Does amaiko require separate training for employees?

No. amaiko works directly in the existing Teams and Outlook environment. There’s no new UI, no new learning curve, and no onboarding training in the classic sense.

That’s especially important for mid-sized companies, because AI is only adopted when it makes the working day simpler. Employees don’t have to learn to maintain a new knowledge system — they get support where communication already happens.

How does persistent memory work compared with session-based chatbots?

Session-based chatbots answer individual prompts and often lose the context after the conversation. A persistent corporate memory stores relevant information permanently, structures it, and makes it retrievable again later.

amaiko builds this knowledge automatically from Teams, Outlook, SharePoint, and connected tools. This way, organizational knowledge stays available even when employees change roles or old chats are no longer actively used.

What are the costs compared with Microsoft 365 Copilot?

amaiko starts at €19.91 per user per month and requires no forced M365 E3/E5 upgrade.

The economic comparison shouldn’t only look at license costs. Reduced search times, faster onboarding, and less knowledge loss are decisive too. Here amaiko cites 35% less time spent on daily information search and 57% shorter onboarding time for new employees.

Can amaiko be integrated with existing tools like HubSpot or Personio?

Yes. amaiko offers HubSpot and Salesforce integration and can bring further specialized tools like Personio, Monday.com, and many more into the knowledge layer.

The recommended stack stays clear: amaiko as the native AI knowledge layer, Microsoft 365 with Teams, SharePoint, Outlook, and OneDrive as the base infrastructure, and specialized tools like CRM, HR, or project management as complementary data sources.

What does ISO 42001 mean for companies?

ISO/IEC 42001 is the international standard for AI management systems. It helps companies implement governance, risk management, documentation, transparency, and legal requirements for AI use in a structured way.

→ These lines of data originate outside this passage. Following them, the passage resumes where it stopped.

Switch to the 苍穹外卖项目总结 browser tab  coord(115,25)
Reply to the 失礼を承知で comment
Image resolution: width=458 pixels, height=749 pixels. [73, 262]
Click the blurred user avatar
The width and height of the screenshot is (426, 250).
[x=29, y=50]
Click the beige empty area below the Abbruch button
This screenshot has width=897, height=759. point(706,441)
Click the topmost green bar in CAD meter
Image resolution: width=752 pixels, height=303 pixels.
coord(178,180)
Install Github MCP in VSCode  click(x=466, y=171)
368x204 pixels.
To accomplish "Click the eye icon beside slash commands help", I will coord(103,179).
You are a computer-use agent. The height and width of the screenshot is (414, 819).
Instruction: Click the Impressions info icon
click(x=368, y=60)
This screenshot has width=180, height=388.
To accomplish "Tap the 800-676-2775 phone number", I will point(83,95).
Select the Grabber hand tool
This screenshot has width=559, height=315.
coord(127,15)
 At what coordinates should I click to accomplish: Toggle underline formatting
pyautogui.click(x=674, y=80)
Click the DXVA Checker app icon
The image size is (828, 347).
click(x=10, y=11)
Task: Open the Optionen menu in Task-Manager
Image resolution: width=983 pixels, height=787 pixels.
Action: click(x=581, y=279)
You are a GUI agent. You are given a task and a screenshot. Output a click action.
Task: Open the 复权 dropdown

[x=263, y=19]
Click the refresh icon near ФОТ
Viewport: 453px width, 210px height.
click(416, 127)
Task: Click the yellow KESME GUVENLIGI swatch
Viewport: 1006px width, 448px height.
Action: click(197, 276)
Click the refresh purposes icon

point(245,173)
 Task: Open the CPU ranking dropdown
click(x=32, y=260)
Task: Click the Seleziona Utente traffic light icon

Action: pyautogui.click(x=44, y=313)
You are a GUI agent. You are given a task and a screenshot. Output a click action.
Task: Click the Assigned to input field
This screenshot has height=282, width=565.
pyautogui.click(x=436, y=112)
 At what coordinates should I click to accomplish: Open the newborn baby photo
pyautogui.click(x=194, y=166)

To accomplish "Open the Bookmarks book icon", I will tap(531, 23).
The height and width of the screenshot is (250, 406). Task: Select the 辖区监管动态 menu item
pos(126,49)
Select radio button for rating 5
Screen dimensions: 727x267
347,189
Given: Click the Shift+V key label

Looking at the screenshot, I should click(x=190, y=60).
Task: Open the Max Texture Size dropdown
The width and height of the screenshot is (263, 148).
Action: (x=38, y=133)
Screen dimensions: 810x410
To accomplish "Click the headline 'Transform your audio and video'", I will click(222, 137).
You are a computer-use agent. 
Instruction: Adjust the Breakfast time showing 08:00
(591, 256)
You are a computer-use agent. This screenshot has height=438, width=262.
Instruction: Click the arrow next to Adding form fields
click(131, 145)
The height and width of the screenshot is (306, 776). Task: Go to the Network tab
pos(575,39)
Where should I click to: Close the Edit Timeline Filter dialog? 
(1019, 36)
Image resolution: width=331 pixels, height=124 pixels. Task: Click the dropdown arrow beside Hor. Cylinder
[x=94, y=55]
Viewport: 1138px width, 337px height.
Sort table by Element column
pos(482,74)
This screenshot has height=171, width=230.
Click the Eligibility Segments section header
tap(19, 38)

For the works council, data protection officers, and IT leaders, that’s an important lever. An ISO 42001-aligned solution brings documented processes with it and can significantly speed up internal AI sign-off.

How quickly can amaiko be integrated into an existing Microsoft Teams environment?

amaiko is designed to be connected through the existing Microsoft 365 account, without a long IT project phase. The native integration into Teams and Outlook reduces technical hurdles and training effort.

Before going into production, however, companies should still review data protection, permissions, the DPA, the DPIA, Admin Center settings, and internal policies. Technical integration can be quick; clean compliance sign-off should be deliberate and documented.